Em linhas gerais, sob a ótica jurídica, o Acordo de Madrid é nulo por violar frontalmente o disposto do artigo 73 da Carta das Nações Unidas que dita regras para a descolonização dos povos coloniais. Além disso, o referido Acordo cinge-se de ilegalidade, ao infringir o disposto do artigo 53 da Convenção de Viena sobre Direito dos Tratados, vez que a autodeterminação dos povos é uma norma imperativa de Direito Internacional (ius cogens) e, portanto, qualquer conflito com esse postulado, torna inválido o tratado, visto que, tais normas imperativas não admitem qualquer tipo de limitação àquele princípio normativo (FRIEDRICH, 2004, p. 35).

Ademais, o Acordo de Madrid jamais gozou de validade ou reconhecimento internacional, o que denota a ilegalidade dos atos praticados pelos pactuantes. Tanto o é, que a comunidade internacional nunca reconheceu qualquer titularidade marroquina sobre o território do Saara Ocidental. A doutrina internacionalista de Hildebrando Accioly, Geraldo Eulálio do Nascimento e Silva e Paulo Borba Casella (2009, p. 234) pondera tratar-se de “um ilícito internacional” o caso perpetrado no Saara Ocidental.

A Opinião Consultiva da Corte Internacional de Justiça sobre o Saara Ocidental

A Resolução 3292 (XXIX) da Assembleia Geral de 1974 formulou as seguintes perguntas para que a Corte Internacional de Justiça (CIJ) examinasse: se, tratava-se o território do Saara Ocidental de terra nullius quando do início da colonização espanhola? Caso a primeira resposta fosse negativa, deveriam os juízes e conselheiros jurídicos, esmiuçar quais os vínculos jurídicos existentes entre o território do Saara Ocidental e o Reino do Marrocos e a Mauritânia (ONU, 1974). O documento em si, traz desde as constatações iniciais, os artifícios empreendidos pelo reino marroquino ao criticar a política de descolonização posta em prática pela Espanha, desde a assunção da Resolução 1514 de 1960 no território do Saara Ocidental. Para o Marrocos, o Saara Ocidental deveria ser reintroduzido à sua “pátria mãe”, da qual foi separado durante o processo de colonização (CIJ, 1975, ponto 49).

Ao adentrar o decisium e passar a tratar do mérito da opinião consultiva, a Corte decidiu que a Espanha estabeleceu seu protetorado sobre o Saara Ocidental desde o ano de 1884, quando foram estabelecidos tratados entre os chefes tribais que lá habitavam. Ora, se lá habitavam tribos, conforme o parecer, não se poderia afirmar que tratava-se de terra nullius (CIJ, 1975, ponto 80). Na época da colonificação, o Saara Ocidental foi habitado por povos que, mesmo sendo nômades, eram organizados social e politicamente em tribos e sob o governo de chefes competentes para representá-los. Da mesma forma procedeu-se, nas negociações com a França, no que atine à fixação de limites territoriais. Assim, conclui negativamente a Corte, em relação à primeira pergunta, procedendo, portanto, à análise da segunda questão (CIJ, 1975, pontos 81; 83).

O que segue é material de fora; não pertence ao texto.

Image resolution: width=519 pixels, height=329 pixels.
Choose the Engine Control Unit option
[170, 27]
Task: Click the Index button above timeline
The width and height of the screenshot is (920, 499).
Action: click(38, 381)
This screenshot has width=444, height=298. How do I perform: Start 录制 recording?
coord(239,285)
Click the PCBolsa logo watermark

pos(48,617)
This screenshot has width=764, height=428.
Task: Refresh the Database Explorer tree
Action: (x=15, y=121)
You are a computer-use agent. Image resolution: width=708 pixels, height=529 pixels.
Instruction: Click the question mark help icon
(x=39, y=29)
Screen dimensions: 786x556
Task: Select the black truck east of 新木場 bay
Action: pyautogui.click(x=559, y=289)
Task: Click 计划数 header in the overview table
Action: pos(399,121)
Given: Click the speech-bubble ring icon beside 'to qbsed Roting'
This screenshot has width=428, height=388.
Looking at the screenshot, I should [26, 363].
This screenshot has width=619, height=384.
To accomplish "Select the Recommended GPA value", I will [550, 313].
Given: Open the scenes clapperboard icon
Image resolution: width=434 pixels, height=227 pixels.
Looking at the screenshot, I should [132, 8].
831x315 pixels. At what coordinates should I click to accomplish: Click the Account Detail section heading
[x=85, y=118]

Para examinar os eventuais liames jurídicos que uniam Marrocos ao Saara Ocidental, a CIJ descreve as sociedades nômades que habitavam todo o Magreb, sem qualquer fixação territorial (CIJ, 1975, ponto 87-89). Aduz que a contiguidade territorial entre as partes era discutível, em que pesem as alegações marroquinas neste sentido (CIJ, 1975, ponto 92). O Marrocos colaciona, ainda uma série de documentos de atos internos como “prova” de sua soberania sobre o Saara. Após análise, a Corte conclui que nenhum elemento apresentado é hábil para estabelecer qualquer vinculo de soberania territorial entre o Marrocos e o Saara Ocidental. Os elementos não mostram que o Marrocos tenha exercido uma atividade estatal efetiva naquelas paragens. Tão somente, os elementos denotam a submissão de uma minoria tribal ao Rei do Marrocos. No entanto, por tratar-se de uma minoria tribal, dadas as características do povo da região, os vínculos não gozaram de respaldo por parte da CIJ (1975, pontos 103-107). De qualquer forma, conforme a lógica de Santayana (1987, p. 59): “tais laços [de ligações étnico-fronteiriças] existem em todas as fronteiras povoadas do mundo”.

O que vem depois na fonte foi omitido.